Hematopoietic stem cells and lymphocyte progenitors express the receptor tyrosine kinase c-Kit. In fetal and neonatal life, c-Kit plays a redundant role in T, and no apparant role in B cell development. In neonatal mice deficient for both c-Kit and the common gamma chain (gammac), a component of the interleukin-7 (IL-7) receptor, the thymus is alymphoid, and therefore lacks T cell receptor (TCR) beta, gamma, and delta rearrangements. Thus, a critical role for c-Kit in T cell development around birth is well established. More recently, it has become possible to examine the impact of c-Kit deficiency under conditions of steady state lymphopoiesis in adult life. Such analysis has been made possible by the identification of a viable adult c-Kit-deficient (c-KitW/W) variant, termed the Vickid mouse. The Vickid mouse arose by outcrossing c-KitW-bearing mice of the WB strain, in which lack of c-Kit is lethal, to a mixed genetic background. In adult Vickid mice, mainstream alphabeta TCR+ thymocyte development, and B cell development in the bone marrow are severely c-Kit-dependent with progressive age. Analysis of other pathways of developing T cells, i.e.
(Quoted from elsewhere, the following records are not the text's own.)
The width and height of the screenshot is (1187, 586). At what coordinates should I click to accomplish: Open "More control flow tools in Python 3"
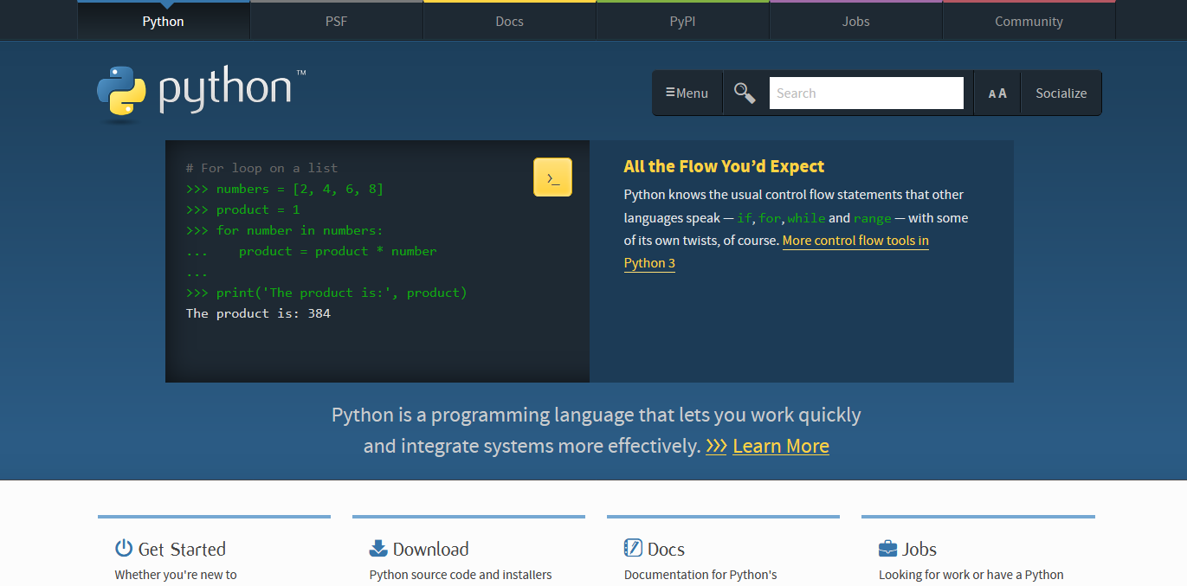pyautogui.click(x=855, y=241)
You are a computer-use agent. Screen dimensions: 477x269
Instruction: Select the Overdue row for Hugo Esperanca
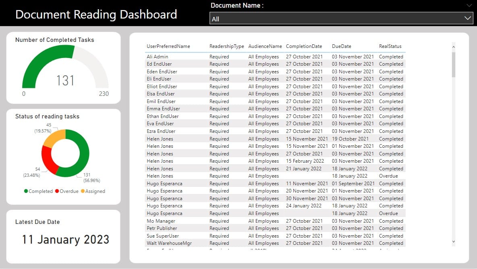[242, 213]
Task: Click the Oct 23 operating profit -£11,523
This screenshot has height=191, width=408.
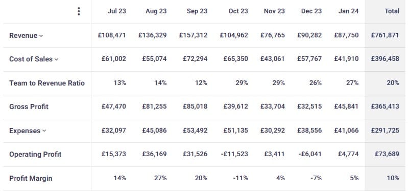Action: point(234,154)
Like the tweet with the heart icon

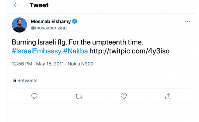124,96
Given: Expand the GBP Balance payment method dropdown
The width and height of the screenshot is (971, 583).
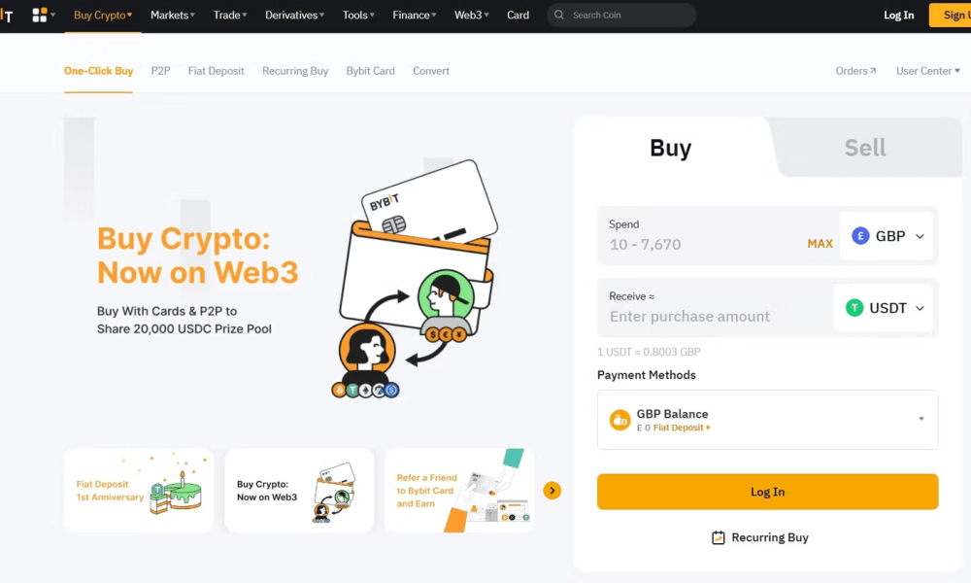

CD4-CD8- (double neagative [DN]) alphabeta TCR+ and DN gammadelta TCR+ thymocytes revealed that the development of both lineages is also severely affected by lack of c-Kit. However, numbers of gammadelta TCR+ T cells decline before numbers of alphabeta TCR+ T cells in the thymus. In contrast to T and B cell development, generation of NK cells is not affected in adult c-KitW/W mice.